Yes. At the end of the day, metrics and measures are important elements that influence results. Our role is to make sure that our Diversity & Inclusion (D&I) strategic priorities are embedded in our playbook and become a regular part of our business practices. Specific metrics can certainly help drive the achievement of our D&I priorities. However, let’s keep in mind that metrics are just vectors of the execution of our D&I strategy – leadership engagement is even more important and comes first.

Our approach is not to over-engineer things, but aspirational goals and simple metrics can positively influence diversity progress and drive meaningful results.

How critical is C-Suite and senior management engagement in driving Webster’s diversity and inclusion efforts?

It is the pivotal point. It is fundamental that the leadership of the organization, starting with the CEO, is fully engaged. Our CEO sets the tone at the top. He is absolutely committed to D&I and he makes that point by co-chairing our Diversity & Inclusion Council.

Because D&I is a priority for our CEO and for the entire executive leadership team, this commitment and focus generates a broader level of engagement across the organization.
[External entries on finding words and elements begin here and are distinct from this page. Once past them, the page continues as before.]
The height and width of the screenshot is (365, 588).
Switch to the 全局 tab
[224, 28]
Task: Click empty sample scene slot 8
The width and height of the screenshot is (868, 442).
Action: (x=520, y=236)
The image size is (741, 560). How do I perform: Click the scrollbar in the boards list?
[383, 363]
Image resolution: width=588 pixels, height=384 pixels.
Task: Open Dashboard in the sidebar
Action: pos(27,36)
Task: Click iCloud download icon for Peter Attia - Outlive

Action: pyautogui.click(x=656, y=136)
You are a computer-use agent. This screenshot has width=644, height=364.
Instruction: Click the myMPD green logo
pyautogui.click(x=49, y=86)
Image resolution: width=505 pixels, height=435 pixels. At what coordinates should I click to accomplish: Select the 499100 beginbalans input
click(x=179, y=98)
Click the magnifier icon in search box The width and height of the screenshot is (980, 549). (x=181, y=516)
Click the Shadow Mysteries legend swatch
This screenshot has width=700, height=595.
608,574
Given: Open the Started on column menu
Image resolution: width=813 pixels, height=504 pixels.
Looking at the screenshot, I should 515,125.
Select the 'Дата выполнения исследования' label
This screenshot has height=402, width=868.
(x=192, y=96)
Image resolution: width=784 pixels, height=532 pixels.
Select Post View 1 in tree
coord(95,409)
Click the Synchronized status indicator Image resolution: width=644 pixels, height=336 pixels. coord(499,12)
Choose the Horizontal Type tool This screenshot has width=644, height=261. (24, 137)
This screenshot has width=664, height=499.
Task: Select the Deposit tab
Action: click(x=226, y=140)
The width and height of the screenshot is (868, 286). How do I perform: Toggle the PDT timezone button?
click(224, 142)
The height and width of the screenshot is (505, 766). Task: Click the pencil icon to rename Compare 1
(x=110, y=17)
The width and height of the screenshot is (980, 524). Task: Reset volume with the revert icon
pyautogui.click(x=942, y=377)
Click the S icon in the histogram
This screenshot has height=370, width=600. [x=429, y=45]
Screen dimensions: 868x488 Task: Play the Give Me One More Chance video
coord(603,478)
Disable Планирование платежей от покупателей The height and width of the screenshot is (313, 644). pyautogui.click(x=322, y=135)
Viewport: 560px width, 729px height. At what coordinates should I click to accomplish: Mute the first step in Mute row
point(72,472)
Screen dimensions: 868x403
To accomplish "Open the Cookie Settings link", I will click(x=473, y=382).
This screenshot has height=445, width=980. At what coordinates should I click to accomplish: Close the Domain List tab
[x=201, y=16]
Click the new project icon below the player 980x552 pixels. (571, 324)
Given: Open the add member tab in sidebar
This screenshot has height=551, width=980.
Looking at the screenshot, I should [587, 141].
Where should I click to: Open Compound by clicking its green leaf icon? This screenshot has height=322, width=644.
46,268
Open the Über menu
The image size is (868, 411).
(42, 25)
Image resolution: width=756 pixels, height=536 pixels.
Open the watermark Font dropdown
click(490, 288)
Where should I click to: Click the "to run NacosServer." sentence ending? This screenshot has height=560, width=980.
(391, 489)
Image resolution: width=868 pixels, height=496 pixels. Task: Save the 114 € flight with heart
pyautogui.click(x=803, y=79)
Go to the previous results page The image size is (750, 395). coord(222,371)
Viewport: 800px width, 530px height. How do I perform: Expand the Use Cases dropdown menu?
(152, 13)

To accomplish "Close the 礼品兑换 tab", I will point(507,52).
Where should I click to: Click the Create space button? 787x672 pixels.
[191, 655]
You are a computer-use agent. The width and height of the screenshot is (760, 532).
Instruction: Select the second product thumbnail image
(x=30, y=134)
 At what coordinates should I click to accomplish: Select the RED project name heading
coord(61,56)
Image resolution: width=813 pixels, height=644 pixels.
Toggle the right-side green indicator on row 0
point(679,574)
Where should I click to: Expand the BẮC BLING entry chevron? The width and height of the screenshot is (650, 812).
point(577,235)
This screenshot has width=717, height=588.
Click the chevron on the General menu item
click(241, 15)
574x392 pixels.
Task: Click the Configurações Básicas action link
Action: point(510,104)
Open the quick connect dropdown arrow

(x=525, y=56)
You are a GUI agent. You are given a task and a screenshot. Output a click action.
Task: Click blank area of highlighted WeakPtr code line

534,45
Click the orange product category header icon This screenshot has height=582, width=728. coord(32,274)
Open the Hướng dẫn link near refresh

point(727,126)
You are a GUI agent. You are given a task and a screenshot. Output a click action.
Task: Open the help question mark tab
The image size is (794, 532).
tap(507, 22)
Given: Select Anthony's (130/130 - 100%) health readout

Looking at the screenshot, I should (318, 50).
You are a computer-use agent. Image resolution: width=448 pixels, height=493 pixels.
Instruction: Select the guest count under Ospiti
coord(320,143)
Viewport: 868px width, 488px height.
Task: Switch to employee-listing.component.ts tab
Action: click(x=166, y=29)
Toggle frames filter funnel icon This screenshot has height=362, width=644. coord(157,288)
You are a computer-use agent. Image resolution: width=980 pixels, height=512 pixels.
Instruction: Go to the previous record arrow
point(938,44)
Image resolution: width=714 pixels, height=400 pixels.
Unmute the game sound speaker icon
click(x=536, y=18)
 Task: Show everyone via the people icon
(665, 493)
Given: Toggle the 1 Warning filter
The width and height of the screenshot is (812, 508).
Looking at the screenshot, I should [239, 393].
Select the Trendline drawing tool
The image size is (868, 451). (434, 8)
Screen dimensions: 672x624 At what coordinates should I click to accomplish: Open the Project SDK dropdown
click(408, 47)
It has become a critical element of the way we conduct business at Webster. D&I is frequently on the agenda of executive committee meetings, which represents a great platform for raising the profile of D&I. A year ago, we implemented a program called “Leading a Diverse Team.” We started the program with the executive committee to fine-tune the approach and garner their support for utilizing more inclusive behaviors with their respective teams. This sent a strong signal to the business, and it was well-received across the organization. The program was then rolled out to all leaders at Webster and in 2019 the program has been expanded to all bankers.

When people in a business unit see that their leader is really engaged and takes D&I very seriously, not only do they think that it is an important priority, but it also creates an unparalleled level of motivation and momentum in the workplace.

How do you describe Webster Bank’s value proposition?

We are obviously looking to hire the leaders of the future, those who are going to build on our successful legacy and take our business to new heights. Of course, not everybody can be a leader, but everybody can contribute in a meaningful way to the success of the business.

As it relates to our employee value proposition, our ability to attract and retain talent is based on several things:

First, it is about engaging people and showing them that Webster’s vibrant culture provides a strong sense of purpose. People need to be inspired by something bigger than themselves. A diverse and inclusive culture is an important factor for employees. It is also about clearly articulating the business vision and strategy, inspiring people and showing them the promising future ahead.

Second, it is important to demonstrate Webster’s commitment to investing in people, offering opportunities to grow and learn, to increase their domain expertise and enrich their leadership skills. Continuously nurturing our workforce represents a critical competitive advantage.

Webster offers a broad range of career opportunities. We do not hire individuals just for a specific job. We hire individuals with potential who can have a successful career and achieve their aspirations, and we work very hard to facilitate internal mobility.

Hiring strong leaders and domain experts and empowering them is a key to success. People aspire to demonstrate their potential in a way that is fulfilling and gives them the latitude to make an impact. Providing stretch assignments, challenging opportunities and developmental projects is also part of our talent strategy.

Finally, it is vital to keep people engaged around our culture of openness, transparency, honesty and appreciation. Appreciation for a job well done, recognition and celebration are also part of our efforts to push for more inclusion and excitement in the workplace.

These are some of the elements of our value proposition for prospective and current employees. They represent a unique combination that differentiates us and makes Webster a great place to work.